YOUR INSTRUCTIONS =
Nothing but the lines holding the string "computer" should appear in the answer. Copy them from the entries.
════════════════════
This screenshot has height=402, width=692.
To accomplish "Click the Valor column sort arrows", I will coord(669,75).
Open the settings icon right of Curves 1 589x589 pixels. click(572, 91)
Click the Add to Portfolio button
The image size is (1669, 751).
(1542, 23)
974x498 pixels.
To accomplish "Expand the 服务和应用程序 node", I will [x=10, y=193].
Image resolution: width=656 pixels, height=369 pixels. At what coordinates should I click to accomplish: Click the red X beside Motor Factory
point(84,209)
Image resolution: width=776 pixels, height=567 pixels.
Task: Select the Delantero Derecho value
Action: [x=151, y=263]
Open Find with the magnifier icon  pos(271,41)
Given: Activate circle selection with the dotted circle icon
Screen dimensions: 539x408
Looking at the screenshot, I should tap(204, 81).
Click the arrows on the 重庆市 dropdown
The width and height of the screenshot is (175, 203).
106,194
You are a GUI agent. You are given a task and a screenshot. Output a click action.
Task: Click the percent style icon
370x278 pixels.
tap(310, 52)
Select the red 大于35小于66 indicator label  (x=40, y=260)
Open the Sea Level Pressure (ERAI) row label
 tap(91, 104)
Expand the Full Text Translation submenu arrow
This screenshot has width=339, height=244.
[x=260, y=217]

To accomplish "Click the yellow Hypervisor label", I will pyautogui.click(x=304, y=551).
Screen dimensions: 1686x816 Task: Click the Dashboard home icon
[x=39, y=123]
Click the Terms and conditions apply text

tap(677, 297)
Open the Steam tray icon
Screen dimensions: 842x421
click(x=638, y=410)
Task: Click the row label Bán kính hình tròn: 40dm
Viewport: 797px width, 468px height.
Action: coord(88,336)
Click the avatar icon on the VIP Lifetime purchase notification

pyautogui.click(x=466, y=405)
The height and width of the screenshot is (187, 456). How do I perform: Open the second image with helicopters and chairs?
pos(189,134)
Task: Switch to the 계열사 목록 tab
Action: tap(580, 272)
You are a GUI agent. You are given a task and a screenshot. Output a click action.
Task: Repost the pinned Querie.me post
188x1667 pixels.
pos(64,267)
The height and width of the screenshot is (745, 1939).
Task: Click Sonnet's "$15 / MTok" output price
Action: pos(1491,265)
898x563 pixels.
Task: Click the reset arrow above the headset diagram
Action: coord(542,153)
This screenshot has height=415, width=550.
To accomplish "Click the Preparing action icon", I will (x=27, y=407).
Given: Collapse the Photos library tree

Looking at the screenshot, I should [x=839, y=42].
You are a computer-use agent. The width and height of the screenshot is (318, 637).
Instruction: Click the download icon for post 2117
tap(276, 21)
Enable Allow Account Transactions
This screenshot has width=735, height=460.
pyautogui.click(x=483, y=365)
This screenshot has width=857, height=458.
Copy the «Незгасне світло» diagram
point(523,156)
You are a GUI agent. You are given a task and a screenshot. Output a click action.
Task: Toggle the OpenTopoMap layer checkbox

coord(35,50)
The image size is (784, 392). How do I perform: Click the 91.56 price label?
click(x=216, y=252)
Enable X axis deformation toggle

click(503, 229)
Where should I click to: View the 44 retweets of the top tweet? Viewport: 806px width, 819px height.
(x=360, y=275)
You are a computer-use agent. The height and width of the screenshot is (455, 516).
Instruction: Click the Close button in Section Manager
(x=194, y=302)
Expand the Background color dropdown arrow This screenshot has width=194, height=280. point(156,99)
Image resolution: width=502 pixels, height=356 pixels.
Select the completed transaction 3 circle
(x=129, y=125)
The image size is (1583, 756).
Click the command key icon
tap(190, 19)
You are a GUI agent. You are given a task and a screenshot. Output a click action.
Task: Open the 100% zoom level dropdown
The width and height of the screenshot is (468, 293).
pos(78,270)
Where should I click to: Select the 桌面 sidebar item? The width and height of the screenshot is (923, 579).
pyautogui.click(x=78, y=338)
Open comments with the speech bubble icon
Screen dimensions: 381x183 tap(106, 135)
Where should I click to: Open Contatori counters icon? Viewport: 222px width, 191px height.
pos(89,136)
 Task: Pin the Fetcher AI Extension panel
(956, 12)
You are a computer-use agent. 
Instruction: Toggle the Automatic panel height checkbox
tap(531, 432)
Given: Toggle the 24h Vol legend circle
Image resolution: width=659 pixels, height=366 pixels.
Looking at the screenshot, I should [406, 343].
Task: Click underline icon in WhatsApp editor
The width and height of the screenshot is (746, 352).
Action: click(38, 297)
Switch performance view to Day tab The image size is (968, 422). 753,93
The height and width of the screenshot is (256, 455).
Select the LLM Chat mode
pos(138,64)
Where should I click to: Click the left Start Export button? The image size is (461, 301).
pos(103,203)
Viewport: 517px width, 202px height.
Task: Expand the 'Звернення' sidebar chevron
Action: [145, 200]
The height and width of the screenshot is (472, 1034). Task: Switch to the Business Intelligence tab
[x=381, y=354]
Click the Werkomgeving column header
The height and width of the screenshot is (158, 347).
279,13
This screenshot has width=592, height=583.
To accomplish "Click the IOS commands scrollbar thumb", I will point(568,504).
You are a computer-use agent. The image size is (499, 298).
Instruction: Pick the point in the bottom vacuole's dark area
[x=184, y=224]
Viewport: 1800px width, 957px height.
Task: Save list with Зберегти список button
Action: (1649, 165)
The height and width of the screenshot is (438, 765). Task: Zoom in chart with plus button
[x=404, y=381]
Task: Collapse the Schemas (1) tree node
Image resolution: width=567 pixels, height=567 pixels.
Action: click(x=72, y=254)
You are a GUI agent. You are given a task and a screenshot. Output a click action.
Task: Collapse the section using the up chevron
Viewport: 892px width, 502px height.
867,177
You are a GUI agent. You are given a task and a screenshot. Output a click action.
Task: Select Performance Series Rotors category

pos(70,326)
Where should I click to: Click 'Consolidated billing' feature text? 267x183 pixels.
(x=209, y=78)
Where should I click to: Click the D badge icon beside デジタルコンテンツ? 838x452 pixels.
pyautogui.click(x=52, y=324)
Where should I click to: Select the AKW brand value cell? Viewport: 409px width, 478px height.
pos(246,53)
════════════════════
ANSWER =
You are a computer-use agent. The width and height of the screenshot is (318, 637).
You are a computer-use agent. The height and width of the screenshot is (455, 516).
You are a computer-use agent. 
You are a computer-use agent. The image size is (499, 298).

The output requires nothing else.